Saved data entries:
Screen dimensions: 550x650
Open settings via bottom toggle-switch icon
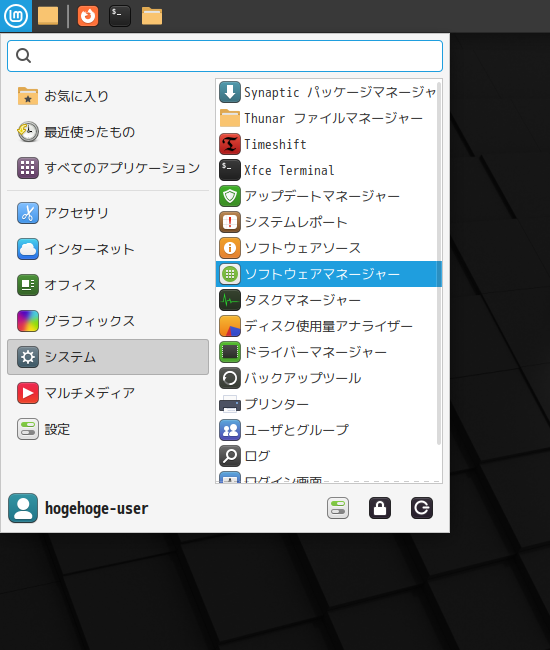point(338,508)
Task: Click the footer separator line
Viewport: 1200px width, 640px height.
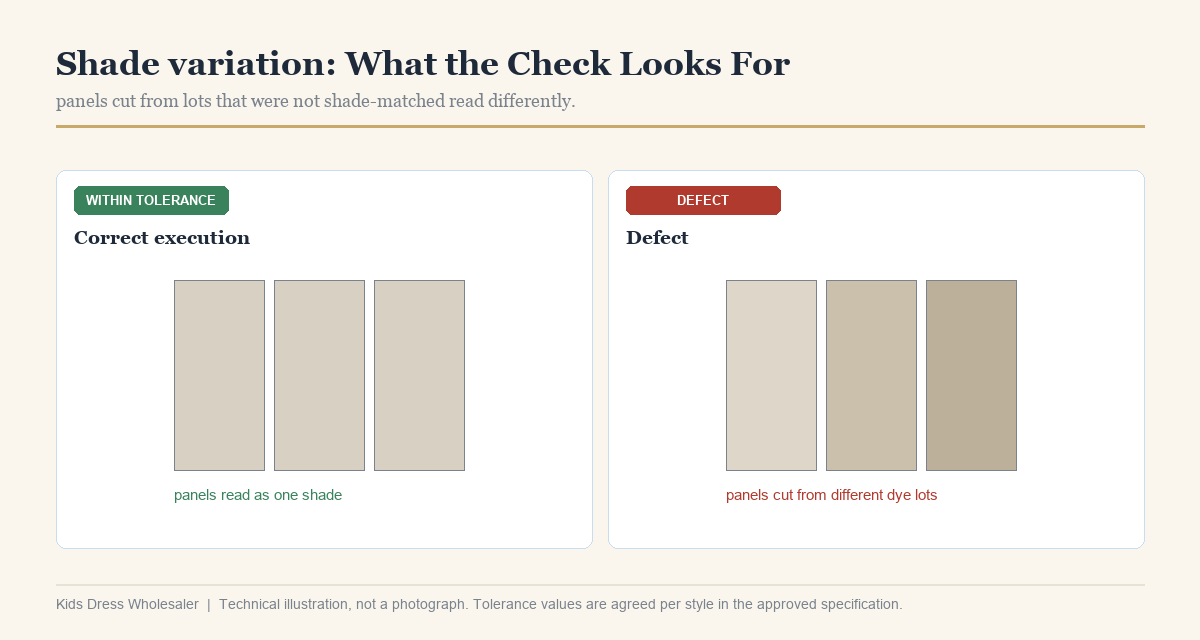Action: coord(600,585)
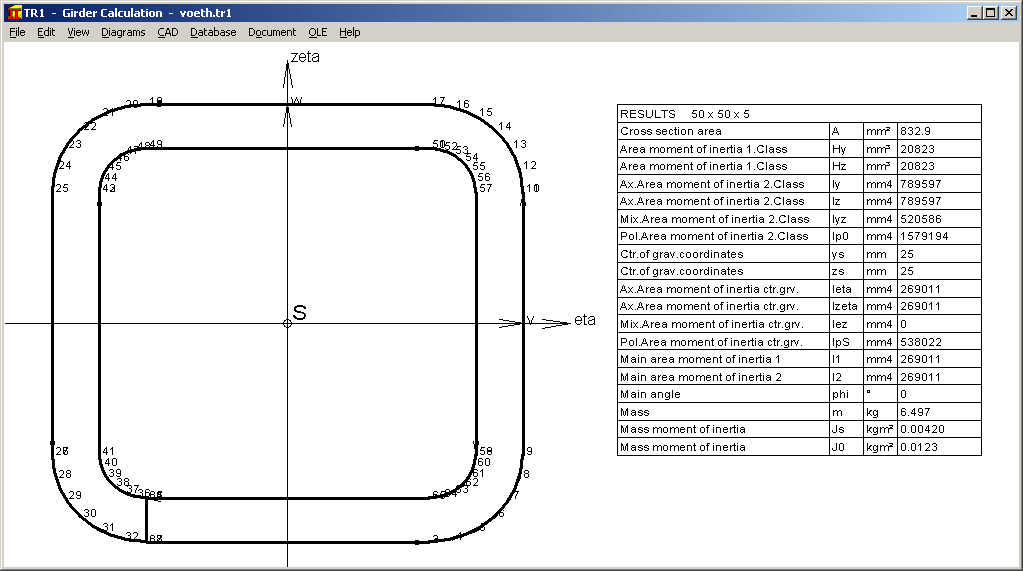The height and width of the screenshot is (571, 1023).
Task: Minimize the Girder Calculation window
Action: point(974,13)
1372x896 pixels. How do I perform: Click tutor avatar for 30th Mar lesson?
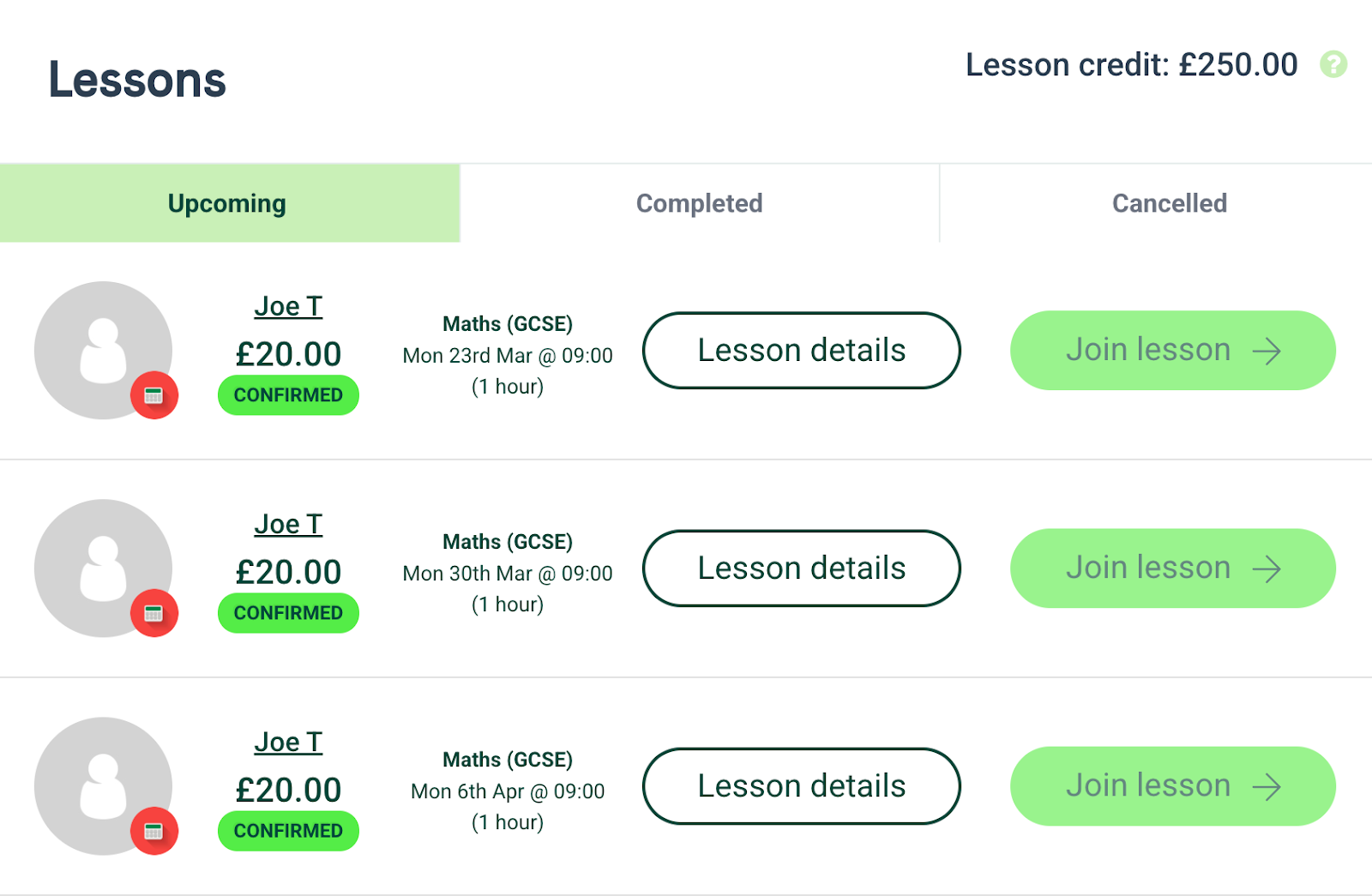(103, 568)
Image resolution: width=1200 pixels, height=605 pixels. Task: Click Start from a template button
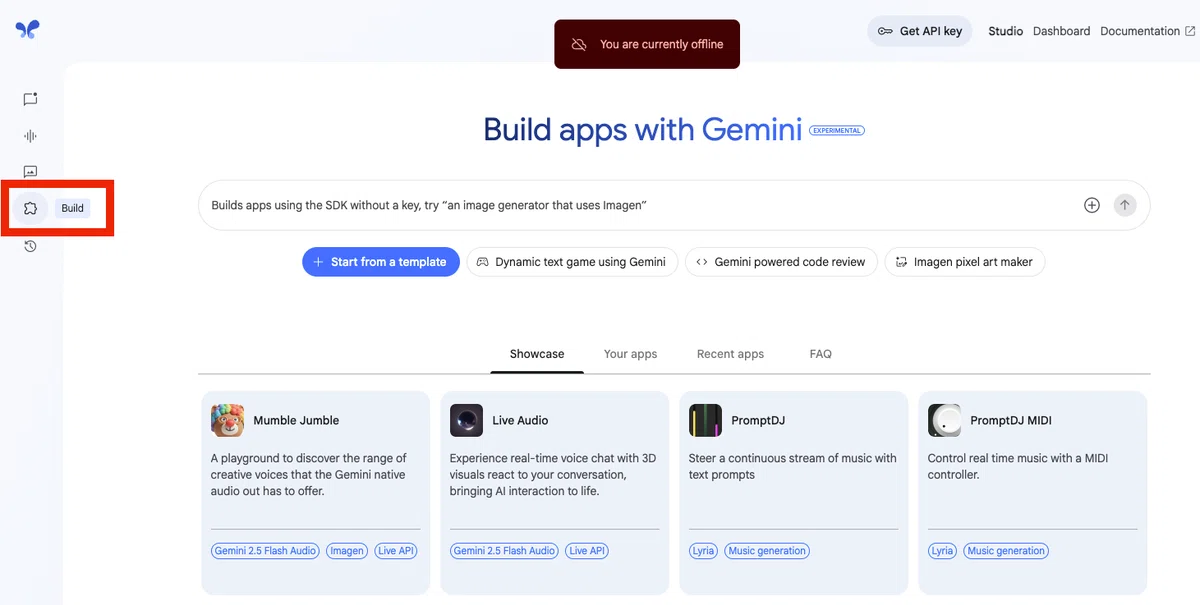coord(381,262)
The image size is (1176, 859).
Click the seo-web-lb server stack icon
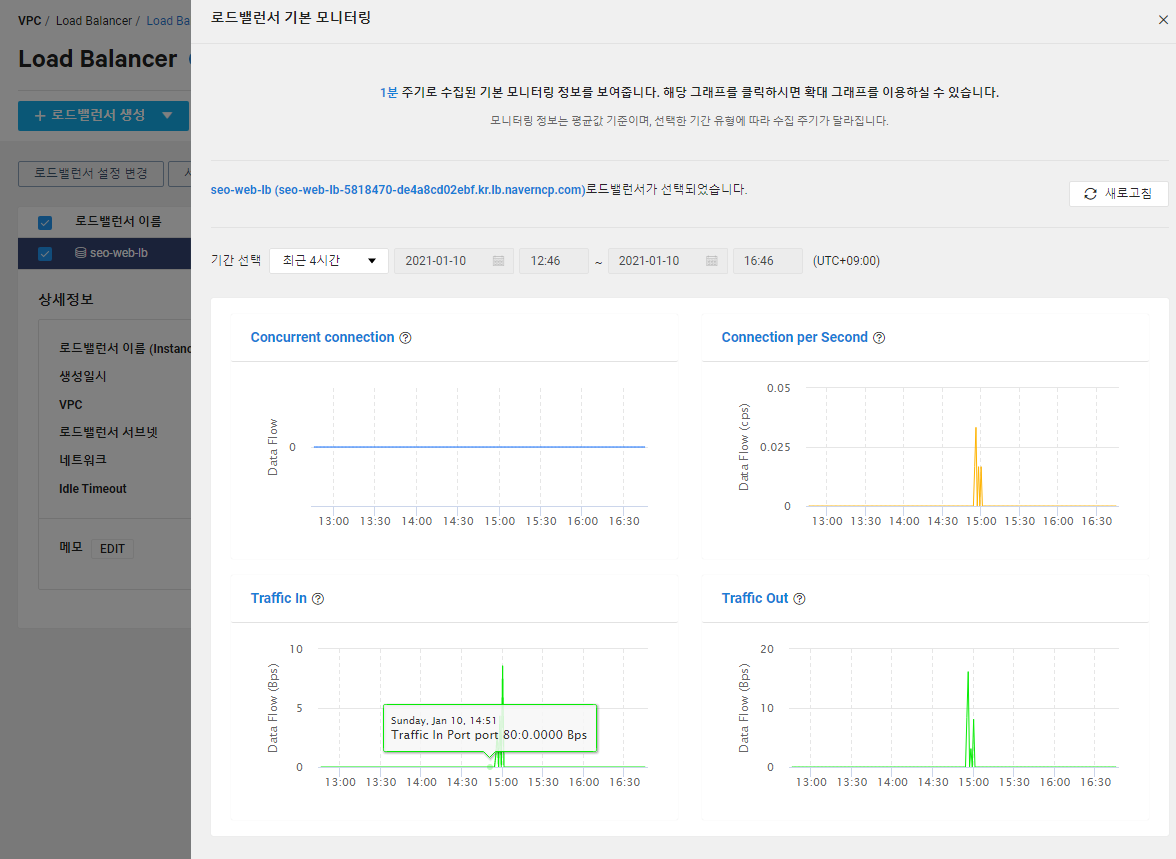point(80,253)
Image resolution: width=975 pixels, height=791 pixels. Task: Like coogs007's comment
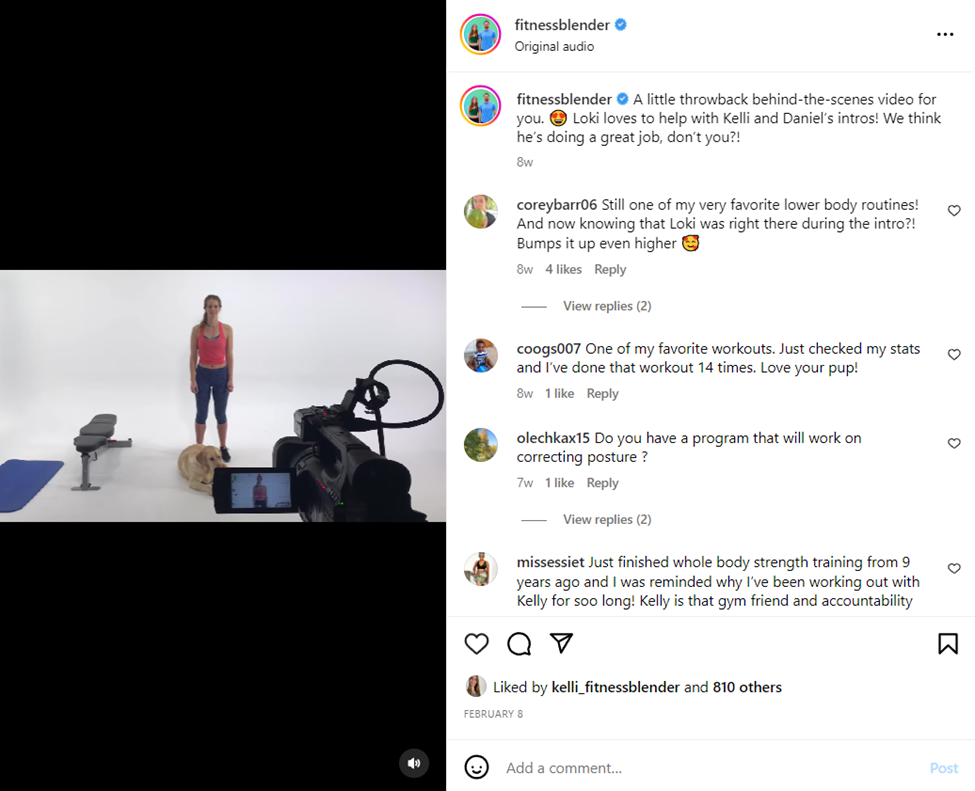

◆ Action item
Please output every entry above exactly, without the pictures.

◆ Output below
Screen dimensions: 550x650
Open settings via bottom toggle-switch icon
point(338,508)
Task: Click the footer separator line
Viewport: 1200px width, 640px height.
Action: coord(600,585)
The height and width of the screenshot is (571, 1023).
Task: Minimize the Girder Calculation window
Action: point(974,13)
1372x896 pixels. How do I perform: Click tutor avatar for 30th Mar lesson?
(103, 568)
Image resolution: width=1200 pixels, height=605 pixels. Task: Click Start from a template button
coord(381,262)
The image size is (1176, 859).
Click the seo-web-lb server stack icon
point(80,253)
Image resolution: width=975 pixels, height=791 pixels. Task: Like coogs007's comment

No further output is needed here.